Critical safety flag for the top-ranked TxGNN predictions (Ranks 1–2): Candesartan and ARBs as a class are contraindicated in bilateral renal artery stenosis. In malignant renovascular hypertension and malignant hypertensive renal disease, bilateral stenosis may be present; AT1 blockade can precipitate acute renal failure by abolishing the efferent arteriolar tone needed to maintain glomerular filtration pressure. This is why those high-scoring predictions carry a Hold recommendation despite model scores exceeding 99.68% — mechanistic plausibility coexists with a recognised absolute contraindication that cannot be resolved without individual patient anatomical data.


Conclusion and Next Steps

Decision: Proceed with Guardrails

Rationale: The cerebrovascular disorder indication is supported by two Phase 3 RCTs (CASE-J, SCAST), multiple completed Phase 2/4 trials, and a rich mechanistic literature base — satisfying L1 evidence criteria. The AT1-blockade mechanism is biologically coherent for both blood-pressure-mediated and direct neuroprotective effects in cerebrovascular disease.

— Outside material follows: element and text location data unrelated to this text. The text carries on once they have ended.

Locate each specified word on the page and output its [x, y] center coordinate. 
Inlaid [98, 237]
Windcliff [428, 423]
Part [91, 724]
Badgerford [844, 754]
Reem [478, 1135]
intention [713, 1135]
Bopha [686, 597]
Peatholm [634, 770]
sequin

To proceed, the following is needed:

  • Singapore registration: Candesartan cilexetil is not currently listed with HSA; a marketing authorisation application or CTA is required before clinical use in Singapore
  • Full safety dossier: Obtain and review the complete package insert (TFDA, EMA, or FDA labelling) to define contraindications, warnings, and DDI profile
  • Indication scoping: Clarify the specific clinical question — primary prevention (high-risk hypertensives), acute stroke treatment, or secondary stroke prevention — as each has distinct evidence and safety profiles
  • SCAST interpretation: Note that SCAST's results were neutral-to-cautionary in the acute phase; additional subgroup analysis is needed before acute-stroke application
  • Renal function monitoring plan: Establish a protocol for monitoring serum creatinine, potassium, and eGFR, especially given the mechanistic risk in patients with renovascular disease
  • Asian population data review: Extract subgroup data from CASE-J and Challenge-Stroke relevant to South-East Asian patients for local regulatory submissions

    Disclaimer

This content is for research purposes only and does not constitute medical advice. Clinical validation is required before any clinical application.